• **THINGS TO DO**
(1) In the profile of the trial lawyer, replace "mentor" with "guide" and write out the part between "Many lawyers switch" and "later gave birth.", inclusive.
(2) Continue the profile of the trial lawyer from its last sentence.

*** Opening TEXT FOR ANALYSIS ***

Decades of courtroom experience haven’t eased his courtroom jitters. “There’s nothing like winning, but the trial itself—it hasn’t gotten any easier over the years,” Cook says. “The thought of food and sleep is pretty much abhorrent, and the time distortion while waiting for a jury verdict is like nothing else I’ve ever experienced.”
Many lawyers switch firms during their careers, but Cook is still with The Hardison Law Firm. Its namesake passed away in 1983, and Cook became president in 1995. “He was such a wonderful mentor and a gentle, patient teacher that I wanted to keep his name and try to emulate him,” Cook says of the man who hired him. “I guess at some point I became the ‘Mr. Hardison.’”
Despite his caseload, Cook spends a great deal of time helping those who can’t pay. The pro bono case he considers the most interesting involved a young military widow who wanted to preserve sperm from her husband, who had just died in a veterans’ hospital. Since sperm can survive only if frozen within 48 hours, Cook worked all night to petition the federal court and win an injunction to have the fluid extracted. The woman later gave birth.

*** Closing TEXT FOR ANALYSIS ***
*** Opening RECORDS ***

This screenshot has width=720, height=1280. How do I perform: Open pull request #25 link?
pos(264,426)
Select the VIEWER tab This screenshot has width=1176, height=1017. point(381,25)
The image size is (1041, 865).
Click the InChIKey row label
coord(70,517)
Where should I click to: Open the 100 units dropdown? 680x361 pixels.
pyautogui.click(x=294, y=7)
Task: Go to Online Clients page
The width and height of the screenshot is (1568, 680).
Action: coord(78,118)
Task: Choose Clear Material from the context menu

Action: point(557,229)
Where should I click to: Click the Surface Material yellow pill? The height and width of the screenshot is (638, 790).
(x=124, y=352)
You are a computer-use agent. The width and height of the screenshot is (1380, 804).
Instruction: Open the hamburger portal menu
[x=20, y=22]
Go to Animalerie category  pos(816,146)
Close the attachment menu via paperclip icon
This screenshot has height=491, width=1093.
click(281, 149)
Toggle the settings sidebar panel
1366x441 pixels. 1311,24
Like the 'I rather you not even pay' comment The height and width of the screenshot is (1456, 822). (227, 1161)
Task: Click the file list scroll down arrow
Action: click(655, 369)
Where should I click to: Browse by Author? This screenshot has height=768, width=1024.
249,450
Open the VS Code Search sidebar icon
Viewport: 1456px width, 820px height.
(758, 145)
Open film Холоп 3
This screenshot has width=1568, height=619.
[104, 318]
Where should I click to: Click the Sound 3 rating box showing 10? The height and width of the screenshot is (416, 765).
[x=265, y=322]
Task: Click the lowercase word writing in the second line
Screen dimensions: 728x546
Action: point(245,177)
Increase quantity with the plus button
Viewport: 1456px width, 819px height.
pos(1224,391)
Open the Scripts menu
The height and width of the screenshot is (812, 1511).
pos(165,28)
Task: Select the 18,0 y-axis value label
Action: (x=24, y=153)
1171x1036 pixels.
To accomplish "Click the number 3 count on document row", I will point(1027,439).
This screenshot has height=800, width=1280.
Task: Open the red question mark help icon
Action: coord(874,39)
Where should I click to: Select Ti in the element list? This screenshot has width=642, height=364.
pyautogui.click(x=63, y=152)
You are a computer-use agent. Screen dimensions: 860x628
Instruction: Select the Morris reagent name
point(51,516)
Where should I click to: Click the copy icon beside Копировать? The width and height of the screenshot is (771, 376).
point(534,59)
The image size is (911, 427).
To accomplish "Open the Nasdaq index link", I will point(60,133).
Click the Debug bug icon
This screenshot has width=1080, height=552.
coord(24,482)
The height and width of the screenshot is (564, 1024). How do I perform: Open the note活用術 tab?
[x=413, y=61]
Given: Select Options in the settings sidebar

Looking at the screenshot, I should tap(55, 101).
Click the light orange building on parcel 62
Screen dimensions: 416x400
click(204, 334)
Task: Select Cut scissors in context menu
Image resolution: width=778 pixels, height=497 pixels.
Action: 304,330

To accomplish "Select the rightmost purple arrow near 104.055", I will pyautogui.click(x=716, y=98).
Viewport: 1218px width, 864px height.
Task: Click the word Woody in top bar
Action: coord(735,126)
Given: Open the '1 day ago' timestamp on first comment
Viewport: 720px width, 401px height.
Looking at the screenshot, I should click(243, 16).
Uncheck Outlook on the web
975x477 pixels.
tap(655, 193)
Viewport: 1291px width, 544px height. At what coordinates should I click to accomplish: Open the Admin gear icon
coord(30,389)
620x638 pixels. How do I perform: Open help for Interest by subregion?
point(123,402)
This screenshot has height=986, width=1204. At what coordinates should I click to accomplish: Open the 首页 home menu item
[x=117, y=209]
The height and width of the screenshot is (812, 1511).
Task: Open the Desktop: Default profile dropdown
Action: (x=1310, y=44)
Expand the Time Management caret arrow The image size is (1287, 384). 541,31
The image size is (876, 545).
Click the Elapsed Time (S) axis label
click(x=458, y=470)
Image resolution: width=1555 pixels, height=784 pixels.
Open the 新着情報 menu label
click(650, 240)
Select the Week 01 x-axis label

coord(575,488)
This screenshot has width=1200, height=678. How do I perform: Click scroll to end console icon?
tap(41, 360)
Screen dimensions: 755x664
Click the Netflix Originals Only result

*** Closing RECORDS ***

• **ANSWERS FOR EACH ITEM**
(1)
Many lawyers switch firms during their careers, but Cook is still with The Hardison Law Firm. Its namesake passed away in 1983, and Cook became president in 1995. “He was such a wonderful guide and a gentle, patient teacher that I wanted to keep his name and try to emulate him,” Cook says of the man who hired him. “I guess at some point I became the ‘Mr. Hardison.’”
Despite his caseload, Cook spends a great deal of time helping those who can’t pay. The pro bono case he considers the most interesting involved a young military widow who wanted to preserve sperm from her husband, who had just died in a veterans’ hospital. Since sperm can survive only if frozen within 48 hours, Cook worked all night to petition the federal court and win an injunction to have the fluid extracted. The woman later gave birth.

(2)
Cook has won numerous awards for helping elderly, homeless and low-income residents. “It’s always been my view that doing pro bono work is how lawyers compensate society for the privilege of a law license,” he says. “It’s just part of the deal. It’s not negotiable. You have to do it.”
While serving as president of the Memphis Bar Association in 2007, Cook co-founded the free Saturday Legal Clinic, which is sponsored by the Memphis Area Legal Services and the Memphis Bar Association. Now held at the Benjamin L. Hooks Central Library, the events draw about 100 clients each month. “When you help somebody who can’t afford a lawyer and needs help, and they thank you, there’s really nothing else quite like that,” Cook says, noting that he asks his pro bono clients for one simple favor in exchange for his services: “Next time somebody says something bad about a lawyer, come to our defense and say, ‘They’re not all that bad.’”
Linda Warren Seely, managing attorney for pro bono projects at MALS, notes that Cook is “passionate about pro bono work and his commitment is unflagging. … David is intense. When he does something, he does it full boar, whole hog, totally immersing himself in the project. The man has incredible focus.”
A certified mediator-arbitrator, Cook negotiates about one dispute every week or two, including lawsuits against nursing homes for injury or negligence. “I had an epiphany back in the late ‘90s, after trying all these horrible cases, that jury trials are really not the way to resolve disputes,” he says. “I mean, philosophically, it’s the best method, but it takes too long, it’s too expensive, and in the final analysis, it’s unpredictable. And for those compelling reasons, alternative dispute resolution systems seem to me to be the way of the future.”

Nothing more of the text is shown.